Im Frühjahr wurde Omi wieder munter. Sie erhob sich aus dem Sessel und erledigte die Einkäufe wieder selbst, während ich wie früher die Taschen trug. Auch das Haarekämmen wurde ihr wieder zum Genuss.

"Die Geschichte vom Waldkind hast du nur erfunden, oder?", fragte sie mich.

Ich hielt es für besser zu lügen, und Omi war glücklich.

Bis zum Sommer hielt sie durch, dann fiel sie auf der Straße um. Da lag sie und war tot. Ich glaubte, dass sie tot war, denn ihr Blick galt nicht mir, sondern den Wolken, die über die Stadt zogen. Wenn man von jemandem geliebt wird und dieser Jemand fällt plötzlich auf der Straße um, und die Augen, die einen sonst zärtlich anschauten, sind zum Himmel gerichtet, dann muss der Jemand doch tot sein!

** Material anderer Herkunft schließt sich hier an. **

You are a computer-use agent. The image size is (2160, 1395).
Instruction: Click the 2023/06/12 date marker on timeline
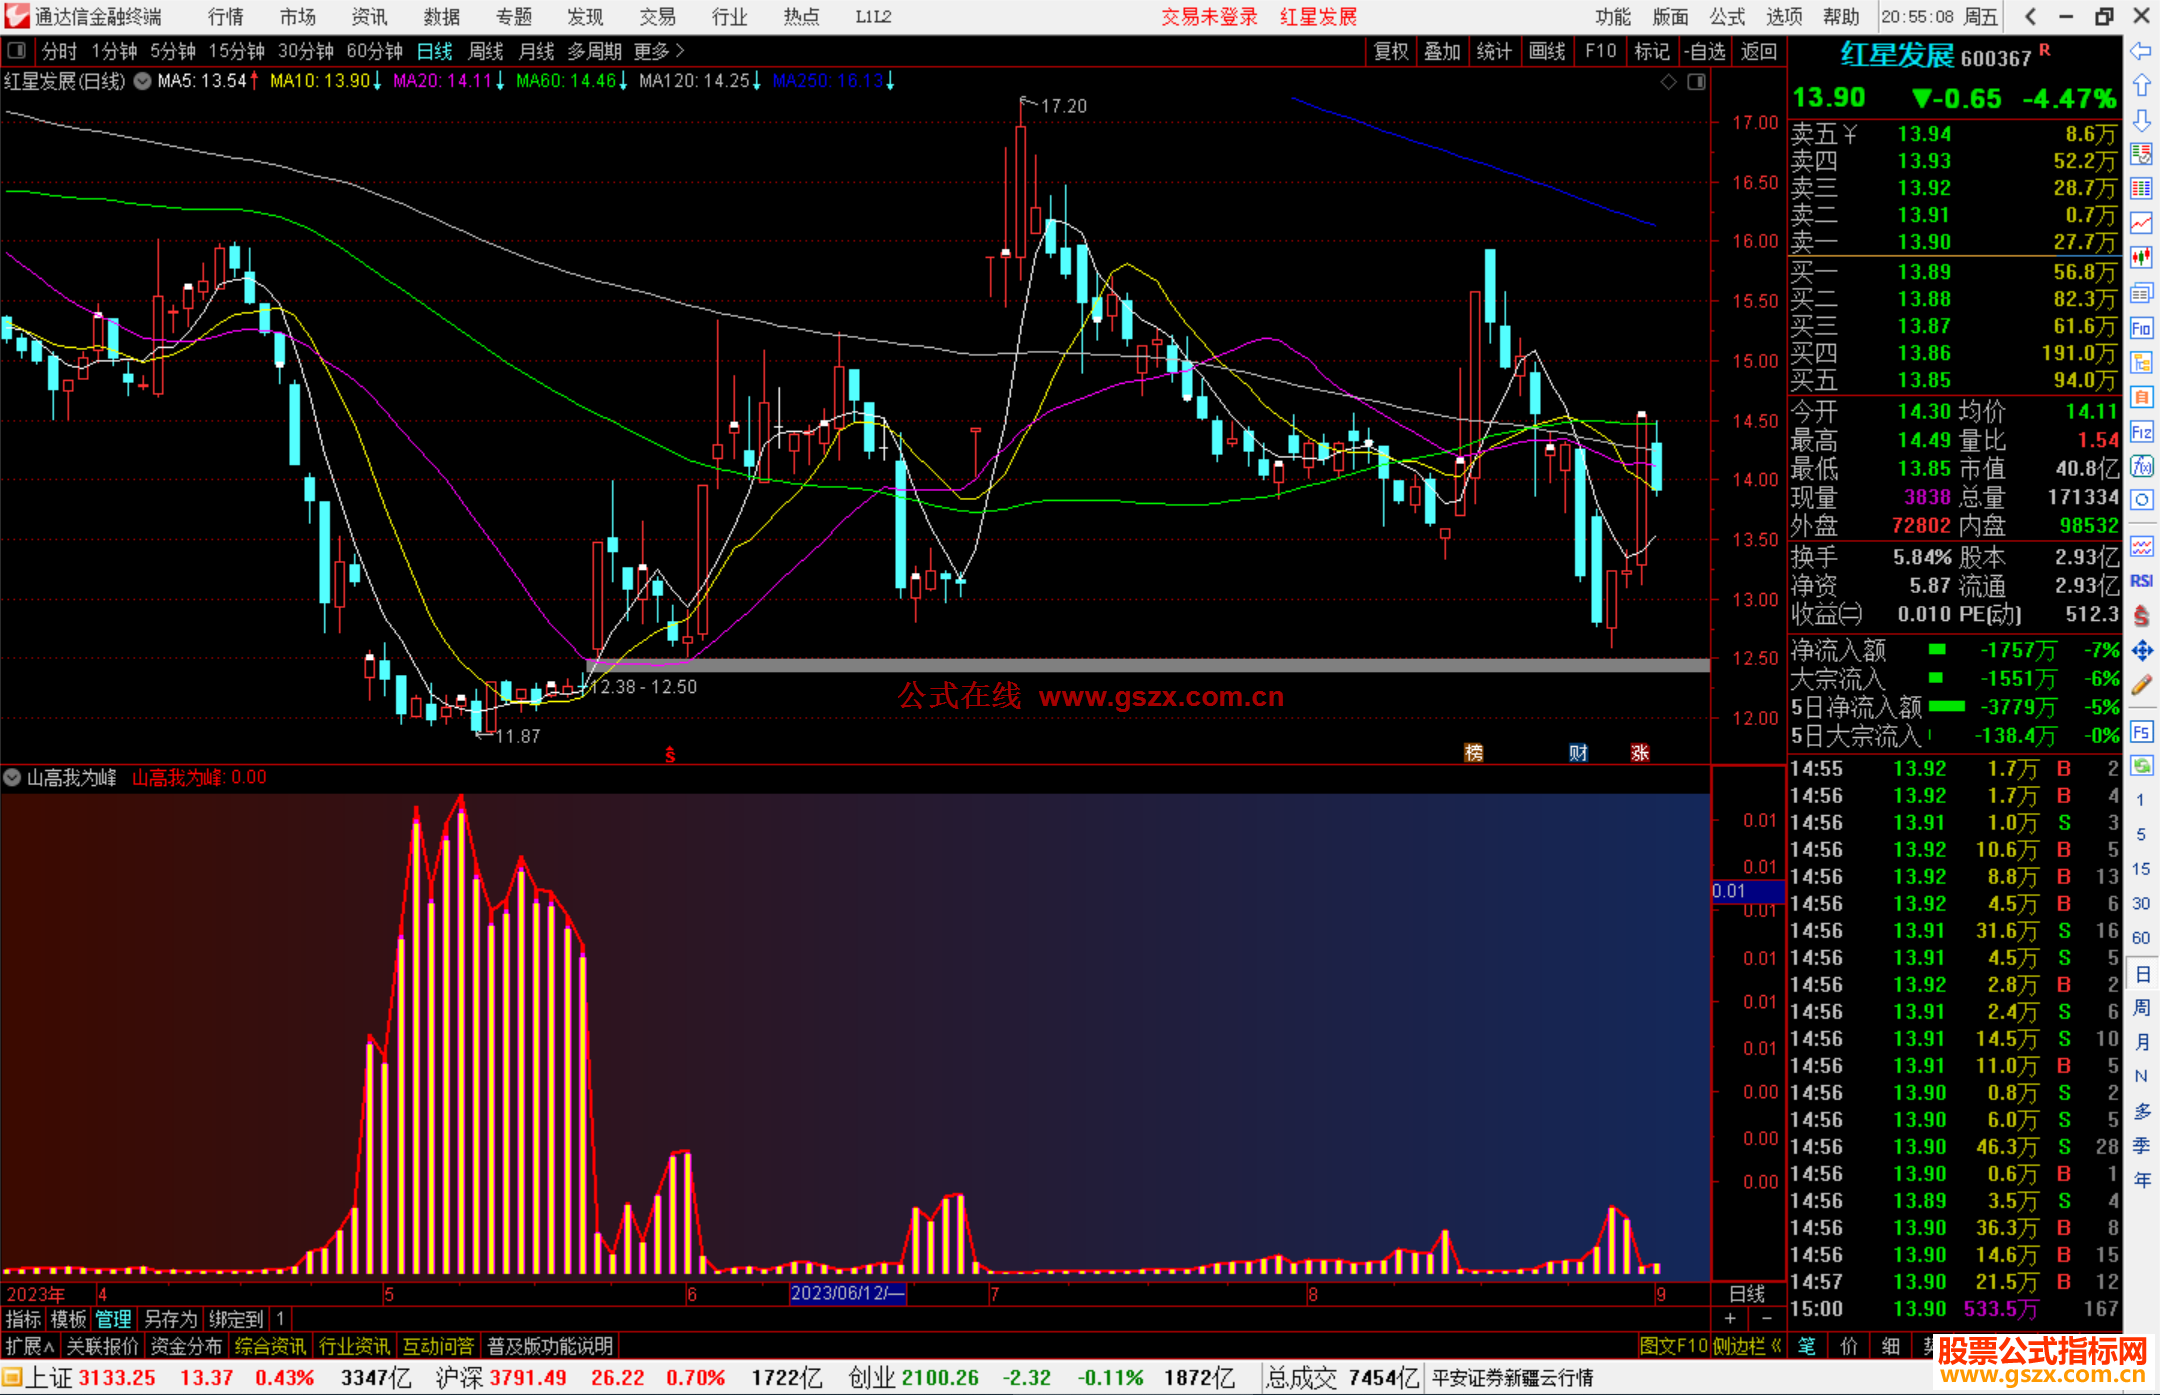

Ich stand abseits und beobachtete was geschah. Eine Menge Leute kam gelaufen. Die meisten gafften, doch einige kümmerten sich um Omi. Ich begriff, dass meine Zeit mit der alten Frau vorüber war. Ich stellte die Einkaufstaschen ab und ging.

In der Zeit nach Omi suchte ich mir keine alten Leute mehr aus, nur junge, die sterben gewöhnlich nicht so rasch. Ich wartete, bis ich jemanden traf, der mein Interesse erregte. Dies waren Menschen, die ausreichend Sensibilität besaßen, das Besondere zu erkennen. Ihnen schloss ich mich an.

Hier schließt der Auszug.